_Work instructions_
Starting with the first line and ending with the last, copy the entries word for word.

_Source material_
Start of Block

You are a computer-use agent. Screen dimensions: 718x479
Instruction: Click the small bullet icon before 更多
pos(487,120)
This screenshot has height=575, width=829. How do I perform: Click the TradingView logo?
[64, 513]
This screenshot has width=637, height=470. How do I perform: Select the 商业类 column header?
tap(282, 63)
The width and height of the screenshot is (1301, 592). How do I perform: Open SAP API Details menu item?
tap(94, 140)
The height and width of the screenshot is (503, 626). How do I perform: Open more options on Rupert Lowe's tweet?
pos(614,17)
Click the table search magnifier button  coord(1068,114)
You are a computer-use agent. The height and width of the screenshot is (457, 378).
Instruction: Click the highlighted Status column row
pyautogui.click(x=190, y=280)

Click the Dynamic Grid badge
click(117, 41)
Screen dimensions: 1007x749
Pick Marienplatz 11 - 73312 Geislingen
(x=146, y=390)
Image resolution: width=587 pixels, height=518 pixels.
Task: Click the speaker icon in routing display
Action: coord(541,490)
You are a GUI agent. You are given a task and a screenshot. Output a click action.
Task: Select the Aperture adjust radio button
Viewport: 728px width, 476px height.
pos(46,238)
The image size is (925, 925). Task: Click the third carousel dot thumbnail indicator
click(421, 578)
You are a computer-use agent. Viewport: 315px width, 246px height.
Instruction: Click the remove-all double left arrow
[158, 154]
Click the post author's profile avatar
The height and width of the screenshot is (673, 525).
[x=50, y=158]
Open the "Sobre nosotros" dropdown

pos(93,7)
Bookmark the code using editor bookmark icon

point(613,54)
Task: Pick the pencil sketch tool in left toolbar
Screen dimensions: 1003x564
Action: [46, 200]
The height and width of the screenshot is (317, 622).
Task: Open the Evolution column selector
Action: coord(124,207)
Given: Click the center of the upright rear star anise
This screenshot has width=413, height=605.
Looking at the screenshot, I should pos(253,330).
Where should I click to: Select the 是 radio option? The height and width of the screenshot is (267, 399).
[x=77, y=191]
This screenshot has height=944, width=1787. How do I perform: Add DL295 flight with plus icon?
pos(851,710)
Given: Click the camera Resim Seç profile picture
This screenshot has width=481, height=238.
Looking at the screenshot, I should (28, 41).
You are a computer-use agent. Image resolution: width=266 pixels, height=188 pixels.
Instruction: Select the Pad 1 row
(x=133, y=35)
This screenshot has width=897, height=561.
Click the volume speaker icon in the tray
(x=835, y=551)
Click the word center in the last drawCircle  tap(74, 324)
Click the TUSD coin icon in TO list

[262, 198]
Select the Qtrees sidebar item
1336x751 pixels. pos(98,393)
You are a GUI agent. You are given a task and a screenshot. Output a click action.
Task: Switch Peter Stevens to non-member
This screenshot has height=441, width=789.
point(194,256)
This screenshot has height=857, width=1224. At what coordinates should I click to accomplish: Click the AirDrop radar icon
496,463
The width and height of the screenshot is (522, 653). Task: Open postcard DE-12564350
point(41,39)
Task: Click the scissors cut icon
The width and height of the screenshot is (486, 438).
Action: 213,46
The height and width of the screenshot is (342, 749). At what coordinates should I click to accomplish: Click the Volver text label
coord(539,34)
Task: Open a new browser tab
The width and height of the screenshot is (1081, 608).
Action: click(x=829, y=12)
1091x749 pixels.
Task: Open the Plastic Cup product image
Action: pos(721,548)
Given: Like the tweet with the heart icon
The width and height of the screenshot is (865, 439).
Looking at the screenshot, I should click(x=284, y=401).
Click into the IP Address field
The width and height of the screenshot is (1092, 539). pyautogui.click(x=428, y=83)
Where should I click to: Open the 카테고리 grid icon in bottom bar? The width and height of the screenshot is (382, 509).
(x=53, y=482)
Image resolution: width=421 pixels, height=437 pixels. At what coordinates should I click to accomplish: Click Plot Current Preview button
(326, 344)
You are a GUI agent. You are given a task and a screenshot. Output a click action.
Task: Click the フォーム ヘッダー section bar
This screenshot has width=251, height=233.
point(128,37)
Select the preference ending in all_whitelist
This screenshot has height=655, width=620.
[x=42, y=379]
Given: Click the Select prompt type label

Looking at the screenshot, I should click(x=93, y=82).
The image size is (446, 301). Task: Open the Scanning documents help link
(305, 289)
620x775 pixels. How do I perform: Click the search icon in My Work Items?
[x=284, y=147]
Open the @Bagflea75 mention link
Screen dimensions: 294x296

End of Block

_Response box_
You are a computer-use agent. Screen dimensions: 718x479
Instruction: Click the small bullet icon before 更多
pos(487,120)
This screenshot has height=575, width=829. How do I perform: Click the TradingView logo?
[64, 513]
This screenshot has width=637, height=470. How do I perform: Select the 商业类 column header?
tap(282, 63)
The width and height of the screenshot is (1301, 592). How do I perform: Open SAP API Details menu item?
tap(94, 140)
The height and width of the screenshot is (503, 626). How do I perform: Open more options on Rupert Lowe's tweet?
pos(614,17)
Click the table search magnifier button  coord(1068,114)
You are a computer-use agent. The height and width of the screenshot is (457, 378).
Instruction: Click the highlighted Status column row
pyautogui.click(x=190, y=280)

Click the Dynamic Grid badge
click(117, 41)
Screen dimensions: 1007x749
Pick Marienplatz 11 - 73312 Geislingen
(x=146, y=390)
Image resolution: width=587 pixels, height=518 pixels.
Task: Click the speaker icon in routing display
Action: coord(541,490)
You are a GUI agent. You are given a task and a screenshot. Output a click action.
Task: Select the Aperture adjust radio button
Viewport: 728px width, 476px height.
pos(46,238)
The image size is (925, 925). Task: Click the third carousel dot thumbnail indicator
click(421, 578)
You are a computer-use agent. Viewport: 315px width, 246px height.
Instruction: Click the remove-all double left arrow
[158, 154]
Click the post author's profile avatar
The height and width of the screenshot is (673, 525).
[x=50, y=158]
Open the "Sobre nosotros" dropdown

pos(93,7)
Bookmark the code using editor bookmark icon

point(613,54)
Task: Pick the pencil sketch tool in left toolbar
Screen dimensions: 1003x564
Action: [46, 200]
The height and width of the screenshot is (317, 622).
Task: Open the Evolution column selector
Action: coord(124,207)
Given: Click the center of the upright rear star anise
This screenshot has width=413, height=605.
Looking at the screenshot, I should pos(253,330).
Where should I click to: Select the 是 radio option? The height and width of the screenshot is (267, 399).
[x=77, y=191]
This screenshot has height=944, width=1787. How do I perform: Add DL295 flight with plus icon?
pos(851,710)
Given: Click the camera Resim Seç profile picture
This screenshot has width=481, height=238.
Looking at the screenshot, I should (28, 41).
You are a computer-use agent. Image resolution: width=266 pixels, height=188 pixels.
Instruction: Select the Pad 1 row
(x=133, y=35)
This screenshot has width=897, height=561.
Click the volume speaker icon in the tray
(x=835, y=551)
Click the word center in the last drawCircle  tap(74, 324)
Click the TUSD coin icon in TO list

[262, 198]
Select the Qtrees sidebar item
1336x751 pixels. pos(98,393)
You are a GUI agent. You are given a task and a screenshot. Output a click action.
Task: Switch Peter Stevens to non-member
This screenshot has height=441, width=789.
point(194,256)
This screenshot has height=857, width=1224. At what coordinates should I click to accomplish: Click the AirDrop radar icon
496,463
The width and height of the screenshot is (522, 653). Task: Open postcard DE-12564350
point(41,39)
Task: Click the scissors cut icon
The width and height of the screenshot is (486, 438).
Action: 213,46
The height and width of the screenshot is (342, 749). At what coordinates should I click to accomplish: Click the Volver text label
coord(539,34)
Task: Open a new browser tab
The width and height of the screenshot is (1081, 608).
Action: click(x=829, y=12)
1091x749 pixels.
Task: Open the Plastic Cup product image
Action: pos(721,548)
Given: Like the tweet with the heart icon
The width and height of the screenshot is (865, 439).
Looking at the screenshot, I should click(x=284, y=401).
Click into the IP Address field
The width and height of the screenshot is (1092, 539). pyautogui.click(x=428, y=83)
Where should I click to: Open the 카테고리 grid icon in bottom bar? The width and height of the screenshot is (382, 509).
(x=53, y=482)
Image resolution: width=421 pixels, height=437 pixels. At what coordinates should I click to accomplish: Click Plot Current Preview button
(326, 344)
You are a GUI agent. You are given a task and a screenshot. Output a click action.
Task: Click the フォーム ヘッダー section bar
This screenshot has width=251, height=233.
point(128,37)
Select the preference ending in all_whitelist
This screenshot has height=655, width=620.
[x=42, y=379]
Given: Click the Select prompt type label

Looking at the screenshot, I should click(x=93, y=82).
The image size is (446, 301). Task: Open the Scanning documents help link
(305, 289)
620x775 pixels. How do I perform: Click the search icon in My Work Items?
[x=284, y=147]
Open the @Bagflea75 mention link
Screen dimensions: 294x296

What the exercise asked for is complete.